KUALA LUMPUR – Some 95% of banks in Asia are using second and third generation banking technology, severely limiting their ability to innovate, while increasing their costs, according to a new report.
An International Data Corporation (IDC) sponsored report by Thought Machine entitled, “Digital Core — Now Is the Time” released on July 29 said with the average age of core banking technology in Asia at 20 or more years, the imposed technology gap for infrastructure is increasing banks Cost-to-Income (C/I) ratios by 3% – 5%.
The report said limited ability to automate processes and decisioning adds another 4% – 7% to the C/I ratio.
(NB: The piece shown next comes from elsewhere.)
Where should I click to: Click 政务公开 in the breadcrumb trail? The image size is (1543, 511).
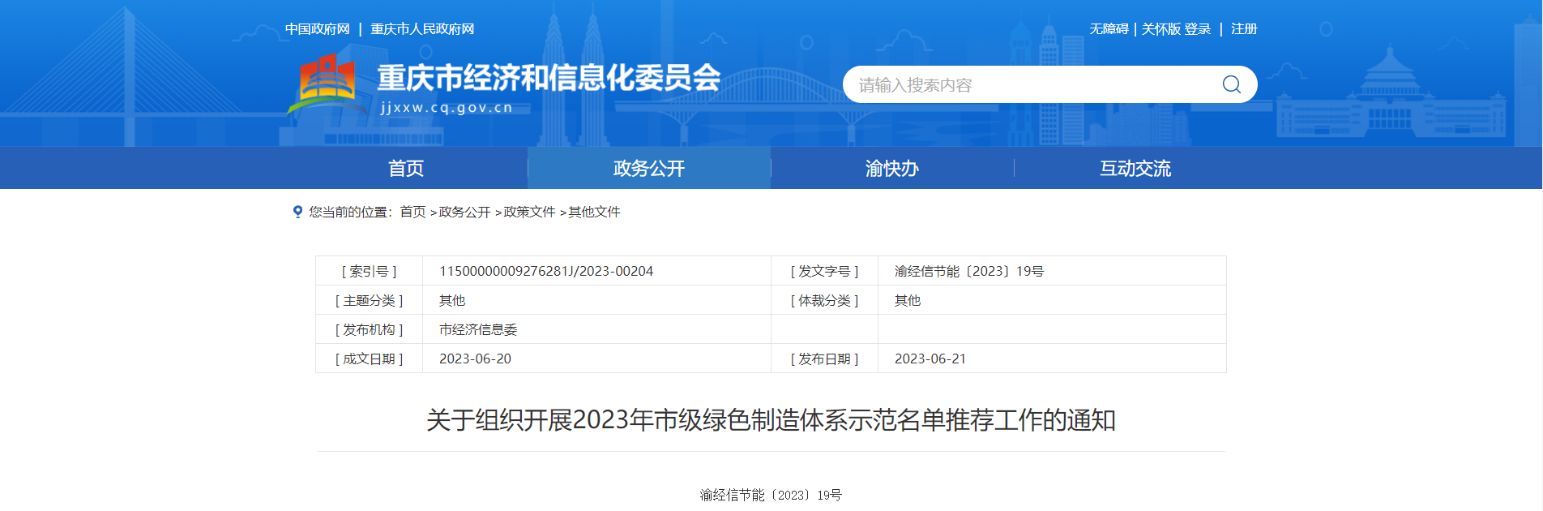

The report added that banks that are not ready to migrate to fourth generation organic digital core technologies are unlikely to meet their digitalisation objectives and will become vulnerable to acquisition by more digitally advanced banks in the next two to four years.
It said the major reasons banks are hesitant to replace and upgrade their core banking infrastructure to the fourth generation includes newly replaced core systems, resource constraints, and an (incorrect) assumption that digitalisation is fulfilled by the adoption of internet and mobile banking.
The report highlighted that while many banks are hesitating, several dynamic mid-sized banks are moving quickly in adopting fourth generation core banking systems.
It said these banks will experience true digital transformation, increased business productivity, adaptation without disruption and easy integration to external and internal systems.
The report said acceleration in digital transformation, opportunities to monetise IT assets, partnerships with challenger banks and fintechs, cost effectiveness of migrating to organic digital core platforms and risk of acquisition are the key drivers for banks across the region to replace their core banking today.
Thought Machine’s Singapore-based APAC managing director APAC Nick Wilde said the Asian banking sector is experiencing rapid and radical innovation.
“Technology is at the core of that innovation, especially cloud platforms, allowing new digital banks to be built with cloud technology from the ground up, providing reduced costs, increased flexibility and product innovation.
“That is putting pressure on incumbent banks, weighed down by outdated technology and rigid silos, to find solutions to help them stay in the game.
“Thought Machine enables financial institutions, neo banks and challengers in Asia to rethink core banking offerings, serve new market segments and bring hyper-personalised products to market with agility and scalability,” he said.
Meanwhile, IDC Financial Insights Associate Vice President Michael Araneta said financial service institutions need to prioritise core banking technology migration discussions, so that other initiatives like digital innovation, customer-centric offerings and personalisation can truly take centre stage in their future strategy.